A recent blog post by John D. Cook brought me down to earth. Whilst big data is getting all the attention these days, much of the time, especially if we’re working with what is in your HR systems, you’ll actually find yourself drilling down into what would typically described as small data. Arguably many big data sets are compiled of large numbers of small data sets.
One aspect that is forever present in HR data analysis is that of sparsity. Many of the things we want to predict happen infrequently and hence we have to build our models on small numbers of instances. Our data sets, when constructed in the way we will need them to be for much analysis, will be largely full on nulls or zeros.

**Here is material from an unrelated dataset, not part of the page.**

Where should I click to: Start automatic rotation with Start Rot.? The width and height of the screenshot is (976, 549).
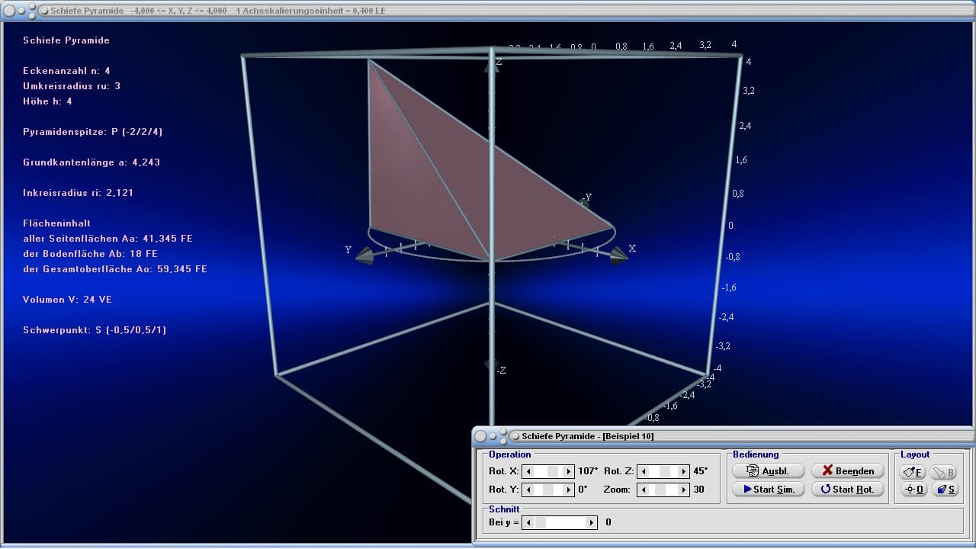(847, 490)
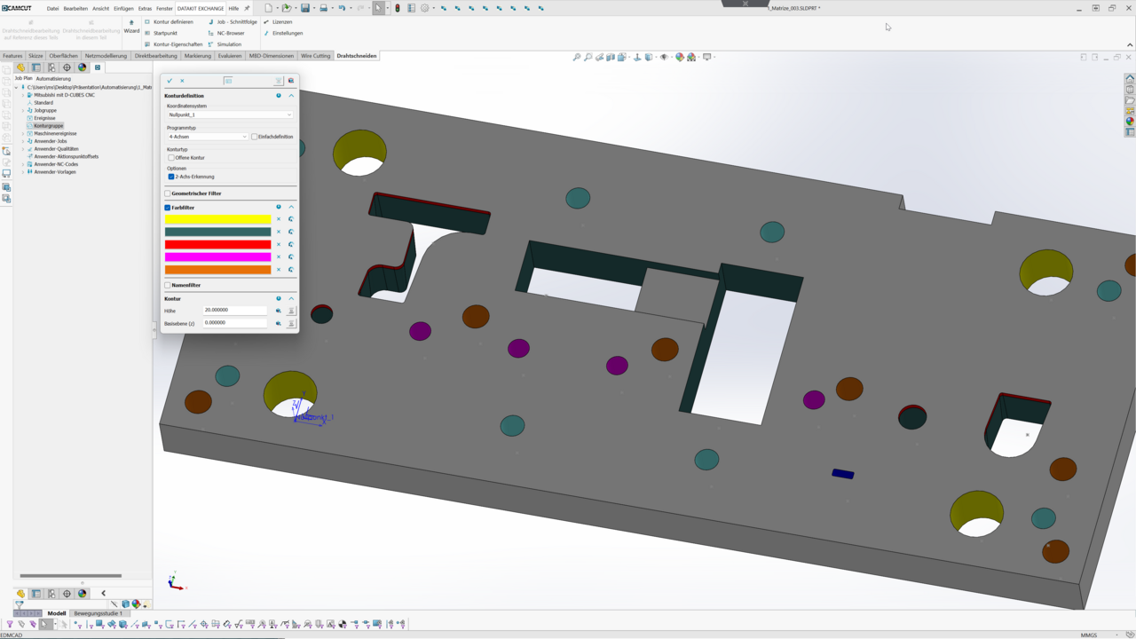Screen dimensions: 1136x639
Task: Confirm the contour definition with the checkmark
Action: tap(170, 81)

How we deal with this is something I put to Flying Binary’s Yodit Stanton this week. Yodit is one of the new breed of data scientists – she was developing equity trading systems for Lehmans at the crash and has since redirected her interest ‘to the data that we all produce every day’. As well as her client work she’s embarking on a PhD in deep learning, an up-and-coming part of machine learning incorporating lessons from neuroscience.
“You don’t need the terabytes of data [that everyone is talking about] it’s about picking the algorithm wisely. There are algorithms that are useful with sparse data – anomaly detection techniques would be a good example”.
On a more fundamental level there’s a basic problem, one which I see during my usability testing of reporting. People don’t just read data and take it as it’s shown; they extrapolate results into the future whether the data justifies it or not. It’s this tendency that has resulted in the ‘past performance isn’t an indicator of future performance’ statements on the bottom of financial products marketing. We know we shouldn’t do it, but most of us do.
Because of the sparsity, and because we’re interested in drilling down into greater levels of detail as we increase our data-sophistication we start hitting small data sets. Of course as the data sets become smaller we can be distracted by effects which are purely a function of the sample size. Has the French office really got a turnover problem compared to the German headquarters, or are we looking at something which is related to the small number of instances?
We need to push for visualizations not only to report the data, but to provide visual guides to guide reasonable interpretations. The next level would be for our reports not to compare country to country, or department to department but to compare actual performance to a natural level of turnover based on the make-up of the underlying employee population.
Sparsity is something we see as well with social media and employees. The sorts of analysis that an FMCG can do to understand its brands just isn’t currently possible if you want to understand what current or potential employees are saying. My advice given this is to piggyback on the research that marketing are conducting. HR-specific studies currently aren’t likely to deliver enough insight.
So whilst Big Data might be the hot topic of 2012 let’s not forget that we haven’t effectively dealt with small data.